- MATERIAL PROVIDED:
========
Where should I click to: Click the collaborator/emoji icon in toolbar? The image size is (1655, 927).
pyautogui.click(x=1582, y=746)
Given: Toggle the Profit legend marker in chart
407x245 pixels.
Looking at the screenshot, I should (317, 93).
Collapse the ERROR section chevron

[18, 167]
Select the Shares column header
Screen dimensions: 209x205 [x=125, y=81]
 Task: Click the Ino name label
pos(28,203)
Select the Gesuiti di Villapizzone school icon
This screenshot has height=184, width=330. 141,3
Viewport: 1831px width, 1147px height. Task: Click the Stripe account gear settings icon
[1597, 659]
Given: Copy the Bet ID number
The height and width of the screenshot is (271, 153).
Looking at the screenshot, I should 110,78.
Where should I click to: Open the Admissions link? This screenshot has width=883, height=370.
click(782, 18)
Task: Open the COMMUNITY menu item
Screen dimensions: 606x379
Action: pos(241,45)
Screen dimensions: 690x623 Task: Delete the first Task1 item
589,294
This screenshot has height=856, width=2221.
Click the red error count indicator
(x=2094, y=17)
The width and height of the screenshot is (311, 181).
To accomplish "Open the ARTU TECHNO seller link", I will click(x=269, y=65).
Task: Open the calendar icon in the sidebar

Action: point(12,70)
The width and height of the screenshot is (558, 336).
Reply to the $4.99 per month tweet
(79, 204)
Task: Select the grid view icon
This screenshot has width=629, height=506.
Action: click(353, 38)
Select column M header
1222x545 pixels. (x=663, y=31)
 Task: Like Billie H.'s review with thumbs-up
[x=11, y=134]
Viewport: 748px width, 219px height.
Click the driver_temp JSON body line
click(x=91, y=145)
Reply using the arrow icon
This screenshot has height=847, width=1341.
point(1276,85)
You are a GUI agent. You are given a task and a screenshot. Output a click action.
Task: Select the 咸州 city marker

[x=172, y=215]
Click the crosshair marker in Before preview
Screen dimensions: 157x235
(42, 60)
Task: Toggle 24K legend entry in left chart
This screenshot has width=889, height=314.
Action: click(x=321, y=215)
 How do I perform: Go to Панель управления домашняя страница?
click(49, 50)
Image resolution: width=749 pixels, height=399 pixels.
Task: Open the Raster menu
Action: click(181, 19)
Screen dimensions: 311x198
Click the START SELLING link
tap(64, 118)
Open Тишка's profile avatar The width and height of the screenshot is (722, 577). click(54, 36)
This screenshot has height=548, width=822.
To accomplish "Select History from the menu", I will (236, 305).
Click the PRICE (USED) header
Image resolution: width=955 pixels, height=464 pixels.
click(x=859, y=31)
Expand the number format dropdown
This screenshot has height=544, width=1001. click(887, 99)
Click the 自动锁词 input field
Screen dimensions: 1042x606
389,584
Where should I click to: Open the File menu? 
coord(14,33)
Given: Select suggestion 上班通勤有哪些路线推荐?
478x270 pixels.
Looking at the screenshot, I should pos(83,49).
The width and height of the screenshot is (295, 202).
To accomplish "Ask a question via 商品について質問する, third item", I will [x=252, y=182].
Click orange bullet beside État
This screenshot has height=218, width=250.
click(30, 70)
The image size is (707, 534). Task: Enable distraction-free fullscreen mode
========
- WHAT THE TASK ASKS: Reproduce the records above exactly, character for character.

- OUTPUT OF THE EXERCISE:
Where should I click to: Click the collaborator/emoji icon in toolbar? The image size is (1655, 927).
pyautogui.click(x=1582, y=746)
Given: Toggle the Profit legend marker in chart
407x245 pixels.
Looking at the screenshot, I should (317, 93).
Collapse the ERROR section chevron

[18, 167]
Select the Shares column header
Screen dimensions: 209x205 [x=125, y=81]
 Task: Click the Ino name label
pos(28,203)
Select the Gesuiti di Villapizzone school icon
This screenshot has height=184, width=330. 141,3
Viewport: 1831px width, 1147px height. Task: Click the Stripe account gear settings icon
[1597, 659]
Given: Copy the Bet ID number
The height and width of the screenshot is (271, 153).
Looking at the screenshot, I should 110,78.
Where should I click to: Open the Admissions link? This screenshot has width=883, height=370.
click(782, 18)
Task: Open the COMMUNITY menu item
Screen dimensions: 606x379
Action: pos(241,45)
Screen dimensions: 690x623 Task: Delete the first Task1 item
589,294
This screenshot has height=856, width=2221.
Click the red error count indicator
(x=2094, y=17)
The width and height of the screenshot is (311, 181).
To accomplish "Open the ARTU TECHNO seller link", I will click(x=269, y=65).
Task: Open the calendar icon in the sidebar

Action: point(12,70)
The width and height of the screenshot is (558, 336).
Reply to the $4.99 per month tweet
(79, 204)
Task: Select the grid view icon
This screenshot has width=629, height=506.
Action: click(353, 38)
Select column M header
1222x545 pixels. (x=663, y=31)
 Task: Like Billie H.'s review with thumbs-up
[x=11, y=134]
Viewport: 748px width, 219px height.
Click the driver_temp JSON body line
click(x=91, y=145)
Reply using the arrow icon
This screenshot has height=847, width=1341.
point(1276,85)
You are a GUI agent. You are given a task and a screenshot. Output a click action.
Task: Select the 咸州 city marker

[x=172, y=215]
Click the crosshair marker in Before preview
Screen dimensions: 157x235
(42, 60)
Task: Toggle 24K legend entry in left chart
This screenshot has width=889, height=314.
Action: click(x=321, y=215)
 How do I perform: Go to Панель управления домашняя страница?
click(49, 50)
Image resolution: width=749 pixels, height=399 pixels.
Task: Open the Raster menu
Action: click(181, 19)
Screen dimensions: 311x198
Click the START SELLING link
tap(64, 118)
Open Тишка's profile avatar The width and height of the screenshot is (722, 577). click(54, 36)
This screenshot has height=548, width=822.
To accomplish "Select History from the menu", I will (236, 305).
Click the PRICE (USED) header
Image resolution: width=955 pixels, height=464 pixels.
click(x=859, y=31)
Expand the number format dropdown
This screenshot has height=544, width=1001. click(887, 99)
Click the 自动锁词 input field
Screen dimensions: 1042x606
389,584
Where should I click to: Open the File menu? 
coord(14,33)
Given: Select suggestion 上班通勤有哪些路线推荐?
478x270 pixels.
Looking at the screenshot, I should pos(83,49).
The width and height of the screenshot is (295, 202).
To accomplish "Ask a question via 商品について質問する, third item", I will [x=252, y=182].
Click orange bullet beside État
This screenshot has height=218, width=250.
click(30, 70)
The image size is (707, 534). Task: Enable distraction-free fullscreen mode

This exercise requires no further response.